LA
FUERZA DE LA UNIDAD
Marcos Domich
Lo que se llama coyuntura política
puede resumirse en tres aspectos centrales. La marcha de las investigaciones
sobre la preparación de grupos paramilitares para la acción política violenta y
la debelación de sus sostenedores y objetivos; la continuación de las
investigaciones sobre el affaire de
YPFB y, tercero, la presentación de candidatos para las elecciones de
diciembre.
En la primera cuestión las cosas han
llegado a un punto en el cual sin duda las cosas están meridianamente claras.
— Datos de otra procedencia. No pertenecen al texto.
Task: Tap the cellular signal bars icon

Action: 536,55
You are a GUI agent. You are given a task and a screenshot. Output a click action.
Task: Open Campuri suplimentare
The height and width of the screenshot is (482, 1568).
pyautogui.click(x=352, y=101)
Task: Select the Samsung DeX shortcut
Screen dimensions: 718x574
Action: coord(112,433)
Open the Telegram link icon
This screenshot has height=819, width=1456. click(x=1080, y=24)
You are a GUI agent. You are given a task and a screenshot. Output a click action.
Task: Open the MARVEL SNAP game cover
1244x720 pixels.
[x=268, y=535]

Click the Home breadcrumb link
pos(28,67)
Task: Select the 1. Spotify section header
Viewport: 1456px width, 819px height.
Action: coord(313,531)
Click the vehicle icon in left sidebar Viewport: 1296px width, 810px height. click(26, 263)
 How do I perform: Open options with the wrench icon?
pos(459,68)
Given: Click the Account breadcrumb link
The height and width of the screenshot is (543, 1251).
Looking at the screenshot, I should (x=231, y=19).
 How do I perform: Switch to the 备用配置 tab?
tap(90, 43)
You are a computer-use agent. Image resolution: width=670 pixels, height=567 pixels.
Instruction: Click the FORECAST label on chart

En las últimas 72 horas, se sabe de las computadoras de Rózsa,
que llegaron a comprometer a miembros de las fuerzas armadas. Se sabía que
estaban comprometidos militares en retiro. Ahora se ha debelado que hay
militares activos. La familia Santiesteban (un Gral.
® y un Tnte. activo) ha
llegado a los estrados judiciales y parece que no saldrá con facilidad.
Resumiendo: terroristas extranjeros, sostenedores extranjeros y nativos (varios
de estos en fuga), la élite poderosa de Santa Cruz, las
organizaciones de fachada (fundación de derechos humanos y otras); órganos de
dirección (la “Torre”, el “Consejo Supremo”) y varios medios en campaña con libreto común. No hay
donde perderse, todo iba encaminado al objetivo final: liquidar el proceso de
cambios o escindir Bolivia. Afortunadamente han sufrido una fuerte derrota.
Pero ¡ojo!, estos son tenaces y tienen quien los sustente tanto ideológica como
materialmente.
En la cuestión de los escándalos de
corrupción las investigaciones se acercan a los primeros resultados. Los
sospechosos resultan, cada vez más, directos culpables y tendrán que pagar sus
fechorías con la cárcel. También esto debe servir de advertencia para otros que
quieran delinquir y de estímulo para continuar la limpieza.
Es un preconcepto que la izquierda no
puede unirse. En cambio la derecha si lo hace. Ambas afirmaciones son falsas.
La realidad política nacional lo desmiente. La derecha está echa jirones y el
abanico de sus expresiones es de una amplísima fragmentación. Va desde derechistas
moderados que, admitamos, pueden tener sentimientos democráticos, respetar las
reglas del juego electoral y mantenerse distantes de los violentistas.
Luego encontramos a aquellos que podríamos ubicar en la centro-derecha. Oponen
una fiera resistencia al gobierno, toleran muy poco los cambios, le temen a las
elecciones como los gatos al agua y pueden caer de la rabia opositora a la
desesperanza que les aconseje mal. Por ultimo están los extremistas de derecha
y, en su expresión más dura, los fascistas. Simularán participar en las
elecciones, pero saben que no tienen ningún chance. Las
candidaturas con careta “izquierdista” y los indianistas resentidos tampoco
cuentan mucho.
En Cochabamba se reunió la primera
conferencia nacional del ente (ARA) que agrupa a la izquierda marxista y
socialista. Fue una muestra de madurez política y desmiente aquello de que la
izquierda no puede unirse. Programa, objetivos inmediatos e históricos claros;
defensa de la democracia, de la soberanía nacional y de la unidad de Bolivia
consolidan el bloque histórico de la liberación nacional y social.
Así las cosas no hay fórmulas
electorales que representen una amenaza a la continuidad y hasta a la
profundización del cambio y la estabilidad del gobierno de Evo Morales. Lo que
no quiere decir dormirse en sus laureles, sino trabajar con tesón.